## Task brief
When a line below contains the word "Formed", copy that line.

== Segment start ==

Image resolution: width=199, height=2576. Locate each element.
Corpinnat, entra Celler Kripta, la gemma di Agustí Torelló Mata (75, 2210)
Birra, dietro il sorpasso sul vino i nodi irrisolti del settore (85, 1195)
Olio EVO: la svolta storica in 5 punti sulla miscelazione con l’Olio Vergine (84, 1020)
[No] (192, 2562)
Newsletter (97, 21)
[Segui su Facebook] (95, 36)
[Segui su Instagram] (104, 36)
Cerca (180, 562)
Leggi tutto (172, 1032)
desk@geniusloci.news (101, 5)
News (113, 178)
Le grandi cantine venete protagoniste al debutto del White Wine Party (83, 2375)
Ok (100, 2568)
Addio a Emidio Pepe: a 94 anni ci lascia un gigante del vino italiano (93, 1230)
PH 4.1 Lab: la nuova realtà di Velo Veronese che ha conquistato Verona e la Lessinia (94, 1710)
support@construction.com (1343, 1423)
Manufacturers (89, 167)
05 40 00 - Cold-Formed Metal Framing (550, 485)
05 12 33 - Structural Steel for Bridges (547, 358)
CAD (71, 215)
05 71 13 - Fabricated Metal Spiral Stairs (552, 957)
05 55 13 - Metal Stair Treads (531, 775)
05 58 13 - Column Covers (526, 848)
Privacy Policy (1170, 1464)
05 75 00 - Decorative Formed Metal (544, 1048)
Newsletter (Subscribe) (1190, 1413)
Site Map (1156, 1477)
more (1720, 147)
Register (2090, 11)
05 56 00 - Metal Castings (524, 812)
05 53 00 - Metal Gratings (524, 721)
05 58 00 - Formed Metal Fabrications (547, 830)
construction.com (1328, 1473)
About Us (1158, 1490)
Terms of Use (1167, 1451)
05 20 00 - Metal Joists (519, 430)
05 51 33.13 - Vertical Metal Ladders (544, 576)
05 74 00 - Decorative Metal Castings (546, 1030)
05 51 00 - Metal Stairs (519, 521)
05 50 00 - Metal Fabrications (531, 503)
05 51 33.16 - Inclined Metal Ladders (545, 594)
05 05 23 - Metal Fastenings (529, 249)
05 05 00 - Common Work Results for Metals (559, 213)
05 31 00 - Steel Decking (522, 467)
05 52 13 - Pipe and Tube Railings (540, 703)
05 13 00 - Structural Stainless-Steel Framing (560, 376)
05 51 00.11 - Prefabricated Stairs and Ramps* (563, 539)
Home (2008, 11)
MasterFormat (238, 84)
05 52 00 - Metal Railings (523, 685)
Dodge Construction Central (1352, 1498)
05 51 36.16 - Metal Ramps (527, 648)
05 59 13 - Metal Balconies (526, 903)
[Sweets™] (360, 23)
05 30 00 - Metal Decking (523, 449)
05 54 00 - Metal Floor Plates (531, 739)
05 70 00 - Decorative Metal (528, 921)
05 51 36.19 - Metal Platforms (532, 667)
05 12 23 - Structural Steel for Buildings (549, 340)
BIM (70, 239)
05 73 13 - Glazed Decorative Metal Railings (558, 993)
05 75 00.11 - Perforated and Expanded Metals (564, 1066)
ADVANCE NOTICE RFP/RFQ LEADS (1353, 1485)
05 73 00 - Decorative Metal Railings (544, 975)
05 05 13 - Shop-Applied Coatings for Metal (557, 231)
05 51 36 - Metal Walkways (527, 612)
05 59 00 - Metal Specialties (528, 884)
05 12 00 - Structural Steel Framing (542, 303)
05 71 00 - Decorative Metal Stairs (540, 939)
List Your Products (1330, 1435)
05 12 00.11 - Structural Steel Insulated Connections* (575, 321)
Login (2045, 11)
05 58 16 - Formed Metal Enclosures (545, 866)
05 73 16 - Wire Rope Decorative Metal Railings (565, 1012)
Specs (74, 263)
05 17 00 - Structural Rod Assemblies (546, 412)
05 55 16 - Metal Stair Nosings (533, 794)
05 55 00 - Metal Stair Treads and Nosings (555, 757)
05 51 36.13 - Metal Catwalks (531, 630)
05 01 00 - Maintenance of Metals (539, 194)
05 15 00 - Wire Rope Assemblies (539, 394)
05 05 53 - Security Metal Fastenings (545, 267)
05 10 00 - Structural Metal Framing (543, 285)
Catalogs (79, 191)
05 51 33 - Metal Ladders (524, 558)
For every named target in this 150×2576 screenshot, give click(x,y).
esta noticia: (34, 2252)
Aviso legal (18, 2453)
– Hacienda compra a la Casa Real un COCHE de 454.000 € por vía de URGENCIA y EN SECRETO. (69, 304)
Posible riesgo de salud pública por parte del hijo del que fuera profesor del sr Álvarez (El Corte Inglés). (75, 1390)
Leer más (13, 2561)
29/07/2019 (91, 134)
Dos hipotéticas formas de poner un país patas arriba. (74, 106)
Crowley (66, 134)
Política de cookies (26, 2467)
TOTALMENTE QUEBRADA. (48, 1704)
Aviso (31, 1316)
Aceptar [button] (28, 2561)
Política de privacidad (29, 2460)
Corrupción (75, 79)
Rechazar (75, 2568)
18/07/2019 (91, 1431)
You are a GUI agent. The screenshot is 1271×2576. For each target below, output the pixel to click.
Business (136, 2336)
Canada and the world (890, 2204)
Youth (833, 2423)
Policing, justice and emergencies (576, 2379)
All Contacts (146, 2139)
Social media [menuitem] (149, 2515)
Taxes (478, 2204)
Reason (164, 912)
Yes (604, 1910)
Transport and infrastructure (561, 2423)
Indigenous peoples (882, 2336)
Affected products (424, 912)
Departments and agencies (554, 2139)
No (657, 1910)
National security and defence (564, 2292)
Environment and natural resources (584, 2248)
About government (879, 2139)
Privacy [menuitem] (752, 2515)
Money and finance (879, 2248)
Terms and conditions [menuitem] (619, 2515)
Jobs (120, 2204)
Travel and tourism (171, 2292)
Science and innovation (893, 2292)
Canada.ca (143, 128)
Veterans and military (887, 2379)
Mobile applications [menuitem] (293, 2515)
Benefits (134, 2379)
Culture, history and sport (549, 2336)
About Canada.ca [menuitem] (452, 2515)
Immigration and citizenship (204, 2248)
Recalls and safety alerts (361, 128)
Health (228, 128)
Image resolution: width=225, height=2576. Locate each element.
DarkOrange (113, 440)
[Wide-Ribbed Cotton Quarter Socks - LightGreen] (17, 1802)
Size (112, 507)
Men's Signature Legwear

== Segment end ==

## Answer space
05 40 00 - Cold-Formed Metal Framing (550, 485)
05 75 00 - Decorative Formed Metal (544, 1048)
05 58 00 - Formed Metal Fabrications (547, 830)
05 58 16 - Formed Metal Enclosures (545, 866)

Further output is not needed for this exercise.